• **WHAT YOU ARE ASKED TO DO**
Reproduce the data below word for word, keeping every line as it appears.

• **RECORDS TO USE**

* start *

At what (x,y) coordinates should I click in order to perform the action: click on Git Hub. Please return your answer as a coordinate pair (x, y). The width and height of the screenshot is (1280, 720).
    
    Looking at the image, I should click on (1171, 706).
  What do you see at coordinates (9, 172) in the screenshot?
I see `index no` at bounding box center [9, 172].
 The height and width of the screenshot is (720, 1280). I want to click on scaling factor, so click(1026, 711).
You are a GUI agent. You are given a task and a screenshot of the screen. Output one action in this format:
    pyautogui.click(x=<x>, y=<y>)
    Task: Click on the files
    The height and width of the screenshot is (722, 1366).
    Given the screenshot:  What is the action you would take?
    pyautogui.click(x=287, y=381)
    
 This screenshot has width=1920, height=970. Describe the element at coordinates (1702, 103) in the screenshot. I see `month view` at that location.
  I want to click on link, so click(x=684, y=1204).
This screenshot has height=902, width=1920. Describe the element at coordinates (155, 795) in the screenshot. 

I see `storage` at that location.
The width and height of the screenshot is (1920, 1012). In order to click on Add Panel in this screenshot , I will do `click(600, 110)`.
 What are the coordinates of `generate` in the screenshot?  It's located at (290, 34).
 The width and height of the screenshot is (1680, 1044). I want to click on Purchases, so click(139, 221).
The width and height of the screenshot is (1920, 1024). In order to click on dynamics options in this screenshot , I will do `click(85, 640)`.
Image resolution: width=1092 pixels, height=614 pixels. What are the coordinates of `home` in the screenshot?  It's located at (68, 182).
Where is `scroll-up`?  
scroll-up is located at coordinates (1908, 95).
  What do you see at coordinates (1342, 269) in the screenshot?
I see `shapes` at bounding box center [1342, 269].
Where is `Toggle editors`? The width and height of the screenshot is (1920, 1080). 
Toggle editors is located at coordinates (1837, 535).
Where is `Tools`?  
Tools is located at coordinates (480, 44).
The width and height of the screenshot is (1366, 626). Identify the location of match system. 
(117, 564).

* end *

• **ANSWER BELOW**
At what (x,y) coordinates should I click in order to perform the action: click on Git Hub. Please return your answer as a coordinate pair (x, y). The width and height of the screenshot is (1280, 720).
    
    Looking at the image, I should click on (1171, 706).
  What do you see at coordinates (9, 172) in the screenshot?
I see `index no` at bounding box center [9, 172].
 The height and width of the screenshot is (720, 1280). I want to click on scaling factor, so click(1026, 711).
You are a GUI agent. You are given a task and a screenshot of the screen. Output one action in this format:
    pyautogui.click(x=<x>, y=<y>)
    Task: Click on the files
    The height and width of the screenshot is (722, 1366).
    Given the screenshot:  What is the action you would take?
    pyautogui.click(x=287, y=381)
    
 This screenshot has width=1920, height=970. Describe the element at coordinates (1702, 103) in the screenshot. I see `month view` at that location.
  I want to click on link, so click(x=684, y=1204).
This screenshot has height=902, width=1920. Describe the element at coordinates (155, 795) in the screenshot. 

I see `storage` at that location.
The width and height of the screenshot is (1920, 1012). In order to click on Add Panel in this screenshot , I will do `click(600, 110)`.
 What are the coordinates of `generate` in the screenshot?  It's located at (290, 34).
 The width and height of the screenshot is (1680, 1044). I want to click on Purchases, so click(139, 221).
The width and height of the screenshot is (1920, 1024). In order to click on dynamics options in this screenshot , I will do `click(85, 640)`.
Image resolution: width=1092 pixels, height=614 pixels. What are the coordinates of `home` in the screenshot?  It's located at (68, 182).
Where is `scroll-up`?  
scroll-up is located at coordinates (1908, 95).
  What do you see at coordinates (1342, 269) in the screenshot?
I see `shapes` at bounding box center [1342, 269].
Where is `Toggle editors`? The width and height of the screenshot is (1920, 1080). 
Toggle editors is located at coordinates (1837, 535).
Where is `Tools`?  
Tools is located at coordinates (480, 44).
The width and height of the screenshot is (1366, 626). Identify the location of match system. 
(117, 564).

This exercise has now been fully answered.